7

I'm developing a database that holds large scientific datasets. Typical usage scenario is that on the order of 5GB of new data will be written to the database every day; 5GB will also be deleted each day. The total database size will be around 50GB. The server I'm running on will not be able to store the entire dataset in memory.

I've structured the database such that the main data table is just a key/value store consisting of a unique ID and a Value.

Queries are typically for around 100 consecutive values, eg. SELECT Value WHERE ID BETWEEN 7000000 AND 7000100;

I'm currently using MySQL / MyISAM, and these queries take on the order of 0.1 - 0.3 seconds, but recently I've come to realize that MySQL is probably not the optimal solution for what is basically a large key/value store.
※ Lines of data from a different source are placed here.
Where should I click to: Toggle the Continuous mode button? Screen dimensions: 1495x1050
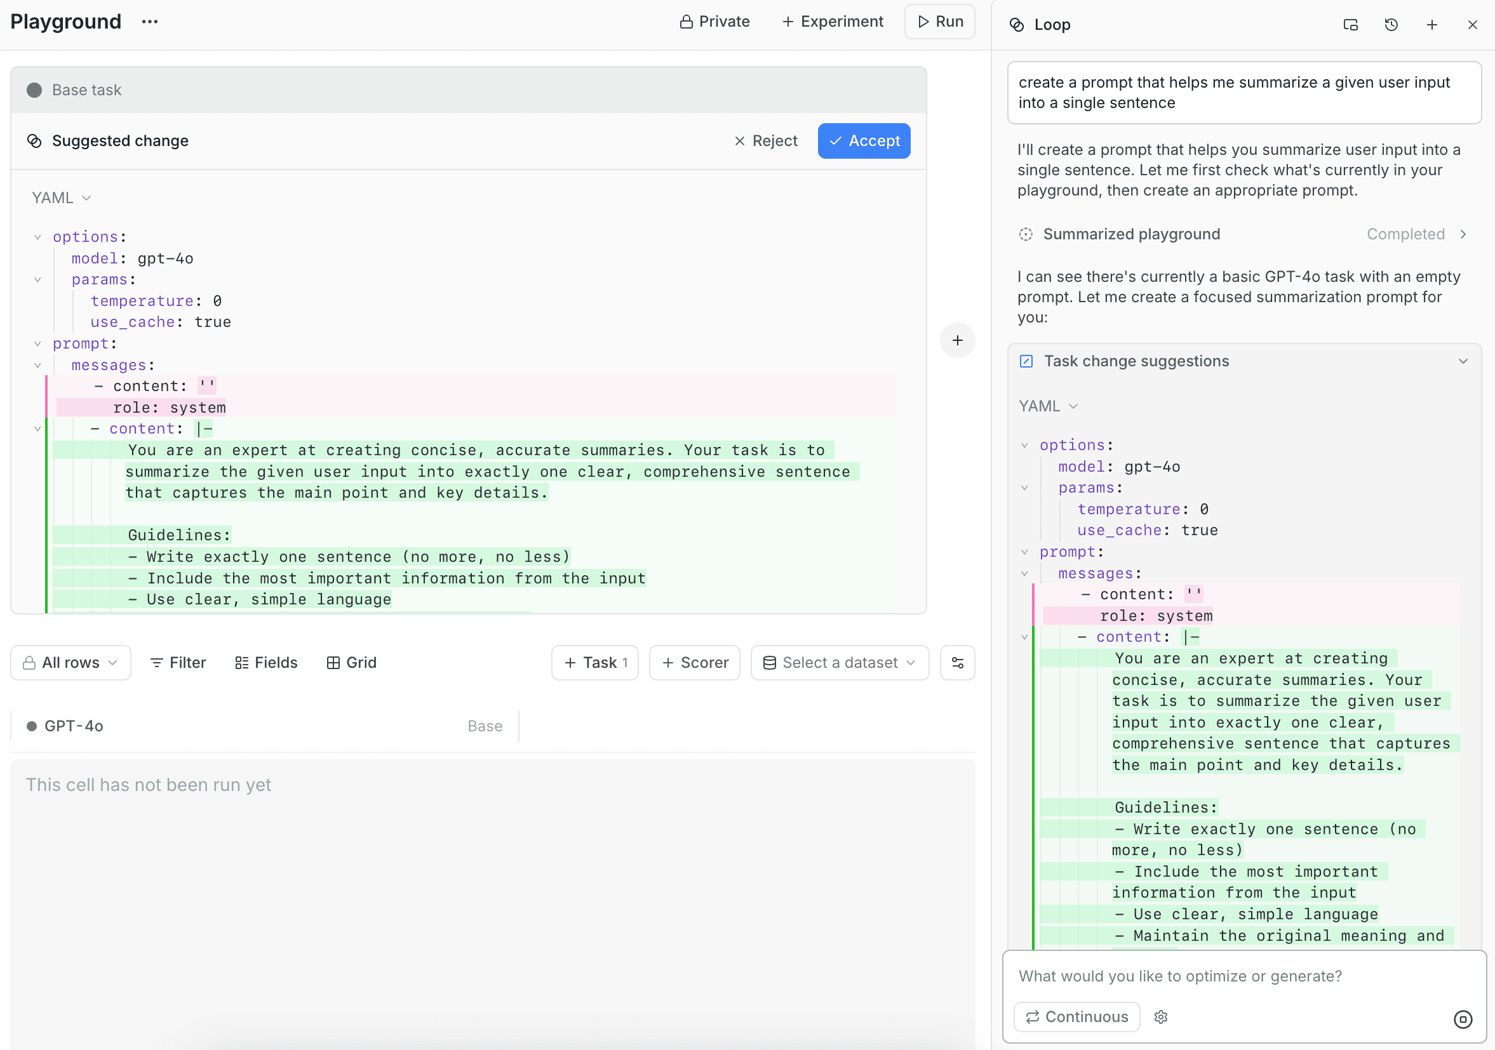[x=1076, y=1016]
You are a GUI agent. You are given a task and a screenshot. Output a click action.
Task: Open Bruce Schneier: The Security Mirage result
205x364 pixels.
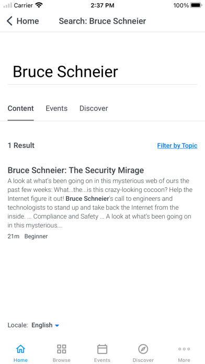76,170
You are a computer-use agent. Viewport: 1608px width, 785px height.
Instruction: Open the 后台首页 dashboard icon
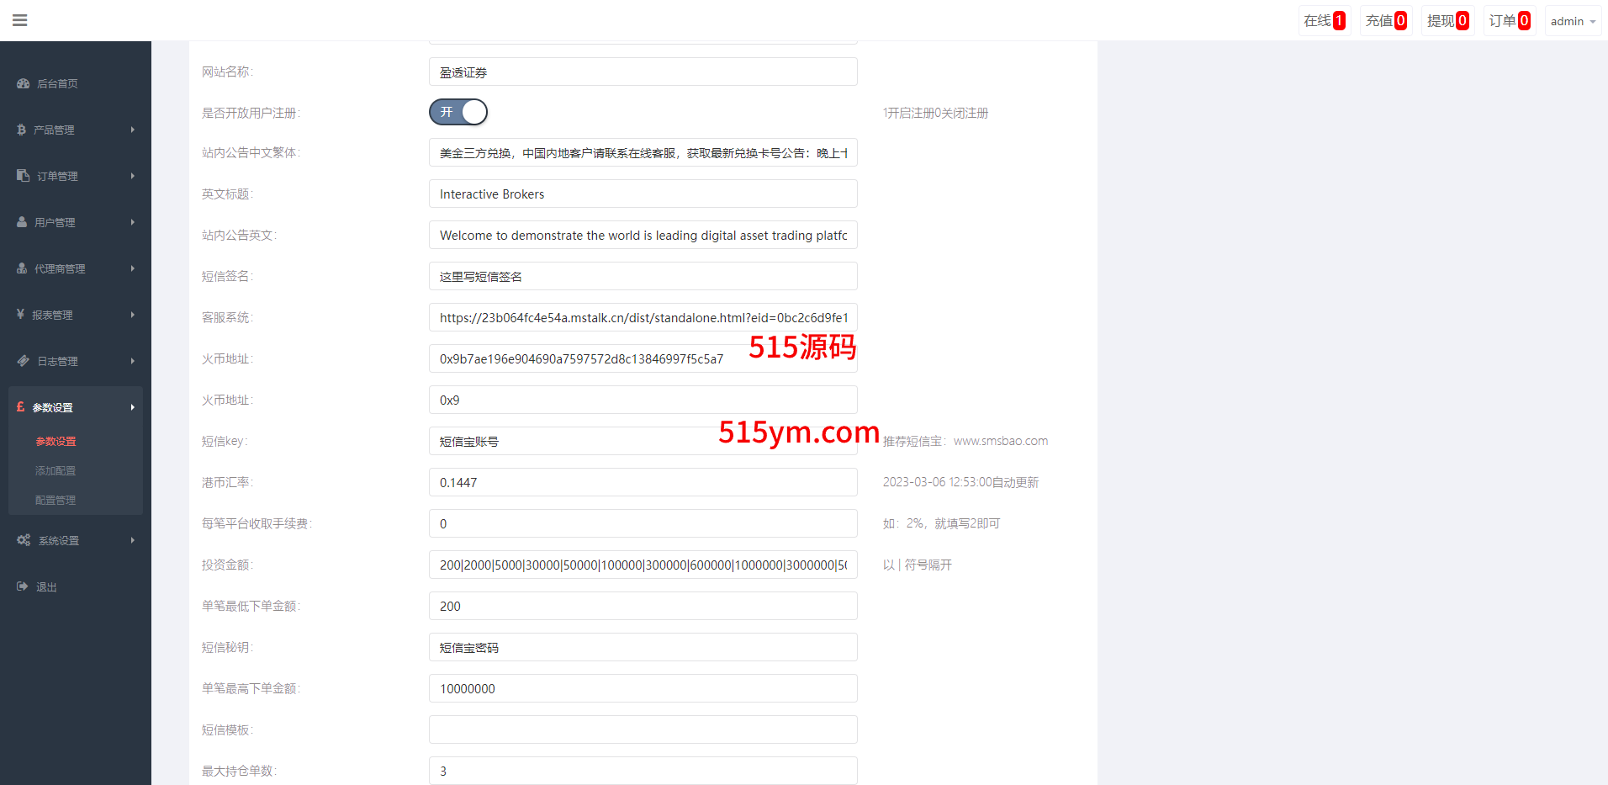[x=23, y=83]
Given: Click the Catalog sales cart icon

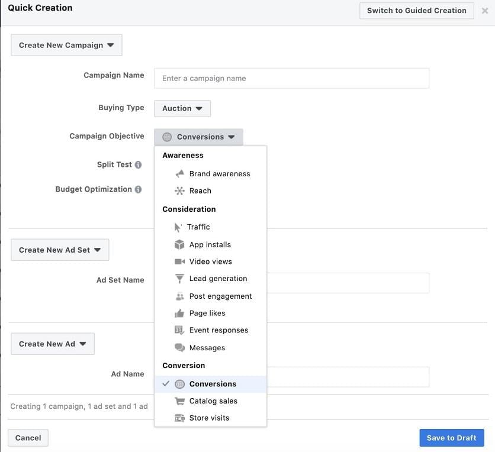Looking at the screenshot, I should click(x=179, y=401).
Before I start doing lots of work installing the new software and rewriting the whole database I wanted to get a rough idea of whether I am likely to see a significant performance boost when using a NoSQL DB (e.g. Tokyo Tyrant, Cassandra, MongoDB) instead of MySQL for these types of retrievals.

Thanks

Pete W
  • 1,817
  • 3
  • 18
  • 20
  • 2
    Before abandoning RDBMSes, I'd want profile against MySQL/Innodb, and postgresql. I'd also want to be sure I had appropriate indices on the table. – tpdi Aug 06 '10 at 18:34
  • Re: Indices, My table has two columns: ID BIGINT; Value FLOAT; and I have ID as my primary key as my queries always use where ID between ... – Pete W Aug 06 '10 at 18:40
  • Wow! 50GB of data in a two-column table. I'd think 0.1 to 0.3 secs isn't to be sneezed at, in the circumstances. If it's any of our business, perhaps you could tell us what you're keeping in what must be a near-record-breaking table? – Brian Hooper Aug 06 '10 at 18:48
  • If you move to Mongodb you can shard your db over multiple machines and the whole dataset will fit in memory, this will make it really fast. Sharding in MongoDB can deal with range queries. Of course, those extra machines cost money, it is up to you. You can also try using an SSD. – TTT Aug 06 '10 at 20:01
  • Brian: I should have said that currently I'm not running with a full dataset and so my 0.1-0.3s retrievals only apply for a total table size of just over 5GB (but it will eventually be 50GB), NB. my current server only has 512MB RAM(!). The data is a set of geophysical satellite data. TTT: Good point about the sharding. That is definitely an option. – Pete W Aug 06 '10 at 20:12
  • Any of the key/value nosql db's should work well for you. Especially if you have some other machines laying around that you can make a cluster with. – Zanson Aug 07 '10 at 23:02

3 Answers3

3

Please consider also OrientDB. It uses indexes with RB+Tree algorithm. In my tests with 100GB of database reads of 100 items took 0.001-0.015 seconds on my laptop, but it depends how the key/value are distributed inside the index.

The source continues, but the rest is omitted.